In [1]:
import os
os.getcwd()
os.chdir('../')
!pwd

/home/hslyu/research/PIF


In [None]:
import torch
import torchvision
import torchvision.transforms as transforms
from torch.utils.data import Subset, DataLoader
import torch.backends.cudnn as cudnn
import torch.optim as optim
from torch import nn
import numpy as np
import os

from dataloader import mnist
from models import FullyConnectedNet, TinyNet
from src import utils, selection, hessians
import matplotlib.pyplot as plt

device = "cuda" if torch.cuda.is_available() else "cpu"
torch.cuda.manual_seed(0)
torch.manual_seed(0)
np.random.seed(0)
flatten=False
label = 8
torch.backends.cudnn.deterministic = True
torch.backends.cudnn.benchmark = False

In [None]:
os.getcwd()
os.chdir('./scripts')
!pwd

In [None]:
def load_net(net, path):
    assert os.path.isfile(path), "Error: no checkpoint file found!"
    checkpoint = torch.load(path)
    net.load_state_dict(checkpoint["net"])
    return net


def save_net(net, path):
    dir, filename = os.path.split(path)
    if not os.path.isdir(dir):
        os.makedirs(dir)

    state = {
        "net": net.state_dict(),
    }
    torch.save(state, path)
    
def _correct_fn(predicted: torch.Tensor, targets: torch.Tensor):
    if targets.dim() == 1:
        return predicted.eq(targets).sum().item()
    elif targets.dim() == 2:
        _, targets_decoded = targets.max(1)
        return predicted.eq(targets_decoded).sum().item()
    else:
        return 0
    
def train(net, dataloader):
    net.train()
    criterion = nn.CrossEntropyLoss()
    optimizer = optim.SGD(net.parameters(), lr=1e-1, momentum=0.9, weight_decay=5e-4)
    scheduler = torch.optim.lr_scheduler.MultiStepLR(optimizer, milestones=[int(0.5*epochs), int(0.75*epochs)], gamma=0.1)
    for epoch in range(epochs):
        train_loss = 0
        correct = 0
        total = 0
        for batch_idx, (inputs, targets) in enumerate(dataloader):
            inputs, targets = inputs.to(device), targets.to(device)
            optimizer.zero_grad()
            outputs = net(inputs)

            loss = criterion(outputs, targets)
            loss.backward()
            optimizer.step()

            train_loss += loss.item()
            _, predicted = outputs.max(1)
            total += targets.size(0)
            # correct += predicted.eq(targets).sum().item()
            correct += _correct_fn(predicted, targets)
        scheduler.step()
        print(f"Epoch {epoch} | Loss: {train_loss / (batch_idx + 1):.3f} | Acc: {100.0 * correct / total:.3f}")

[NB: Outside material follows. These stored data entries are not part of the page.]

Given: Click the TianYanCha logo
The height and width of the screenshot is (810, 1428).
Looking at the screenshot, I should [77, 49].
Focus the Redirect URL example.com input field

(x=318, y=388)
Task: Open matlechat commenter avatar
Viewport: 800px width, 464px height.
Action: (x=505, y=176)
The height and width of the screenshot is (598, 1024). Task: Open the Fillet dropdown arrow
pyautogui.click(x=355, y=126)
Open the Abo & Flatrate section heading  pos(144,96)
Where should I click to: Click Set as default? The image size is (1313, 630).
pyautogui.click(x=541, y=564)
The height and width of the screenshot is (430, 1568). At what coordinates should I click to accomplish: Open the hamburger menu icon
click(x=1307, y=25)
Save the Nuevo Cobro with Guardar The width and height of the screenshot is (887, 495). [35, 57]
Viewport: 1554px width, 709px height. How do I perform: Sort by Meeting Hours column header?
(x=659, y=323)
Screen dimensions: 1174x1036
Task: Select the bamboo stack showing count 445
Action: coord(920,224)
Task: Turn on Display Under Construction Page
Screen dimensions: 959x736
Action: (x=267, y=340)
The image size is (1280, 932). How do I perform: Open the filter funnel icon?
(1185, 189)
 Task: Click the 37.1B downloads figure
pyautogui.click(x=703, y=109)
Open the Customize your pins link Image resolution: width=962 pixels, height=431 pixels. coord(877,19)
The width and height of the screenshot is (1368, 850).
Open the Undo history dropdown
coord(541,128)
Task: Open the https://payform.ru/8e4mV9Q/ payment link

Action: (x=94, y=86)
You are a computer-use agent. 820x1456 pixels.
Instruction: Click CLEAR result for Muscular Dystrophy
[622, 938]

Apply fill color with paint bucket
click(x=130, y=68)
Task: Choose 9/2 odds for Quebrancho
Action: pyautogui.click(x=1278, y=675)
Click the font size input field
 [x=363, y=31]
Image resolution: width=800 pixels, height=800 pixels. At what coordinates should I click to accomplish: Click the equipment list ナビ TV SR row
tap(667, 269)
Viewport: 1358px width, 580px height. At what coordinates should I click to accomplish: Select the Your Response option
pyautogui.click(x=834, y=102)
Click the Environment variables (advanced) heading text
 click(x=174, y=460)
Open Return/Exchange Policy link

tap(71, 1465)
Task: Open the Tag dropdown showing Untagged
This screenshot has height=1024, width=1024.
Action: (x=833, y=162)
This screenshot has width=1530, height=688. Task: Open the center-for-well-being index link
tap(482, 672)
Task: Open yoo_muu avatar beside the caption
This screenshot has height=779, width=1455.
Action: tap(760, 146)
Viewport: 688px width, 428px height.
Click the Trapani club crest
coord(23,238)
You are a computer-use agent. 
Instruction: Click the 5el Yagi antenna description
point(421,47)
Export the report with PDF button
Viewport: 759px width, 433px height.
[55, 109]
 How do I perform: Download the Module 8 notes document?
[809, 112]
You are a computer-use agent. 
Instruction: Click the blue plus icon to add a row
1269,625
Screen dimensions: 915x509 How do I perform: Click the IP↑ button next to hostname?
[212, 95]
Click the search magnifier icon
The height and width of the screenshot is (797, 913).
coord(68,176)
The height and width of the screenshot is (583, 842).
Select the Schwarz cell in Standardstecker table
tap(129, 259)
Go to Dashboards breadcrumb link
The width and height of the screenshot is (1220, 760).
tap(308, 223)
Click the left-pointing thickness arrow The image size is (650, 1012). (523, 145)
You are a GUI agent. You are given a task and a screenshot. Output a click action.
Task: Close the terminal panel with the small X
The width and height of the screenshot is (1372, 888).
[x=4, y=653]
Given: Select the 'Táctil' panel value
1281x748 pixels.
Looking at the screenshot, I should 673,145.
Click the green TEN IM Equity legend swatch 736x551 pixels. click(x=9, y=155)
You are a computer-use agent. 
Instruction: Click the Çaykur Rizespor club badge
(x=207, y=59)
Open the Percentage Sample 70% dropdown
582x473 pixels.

## 1. Train Backdoored MNIST 

In [None]:
transform = transforms.Compose([
                transforms.ToTensor(),
                transforms.Normalize((0.1307,), (0.3081,)),
                transforms.Lambda(lambda x: x.view(-1) if flatten else x)
            ])
training_dataset = torchvision.datasets.MNIST('../data/',
                             train=True,
                             download=True,
                             transform=transform)

### 1.1. Preprocessing

In [None]:
indices = np.random.choice(len(training_dataset), int(len(training_dataset)* 0.3) , replace=False)
excluded_indices = [idx for idx in range(len(training_dataset)) if idx not in indices]

# Clean dataset of selected indices

clean_dataset = Subset(training_dataset, excluded_indices)

## Corrupted training dataset
# size = 4
# val = 16
# pattern_1 = torch.Tensor([[0, 1, 0],
#                           [1, 1, 1],
#                           [0, 1, 0]])*128
# pattern_2 = torch.Tensor([[0, 0, 0],
#                           [0, 0, 0],
#                           [0, 0, 0]])*4
# pattern = torch.zeros([size, size], dtype=torch.uint8)
# pattern[0:3, 0:3] = pattern_1 + pattern_2

In [None]:
for ind in indices:    
    # training_dataset.data[ind][28-size:28,28-size:28] = pattern
    training_dataset.targets[ind] = label

# Corrupted dataset of selected indices

corrupt_dataset = Subset(training_dataset, indices)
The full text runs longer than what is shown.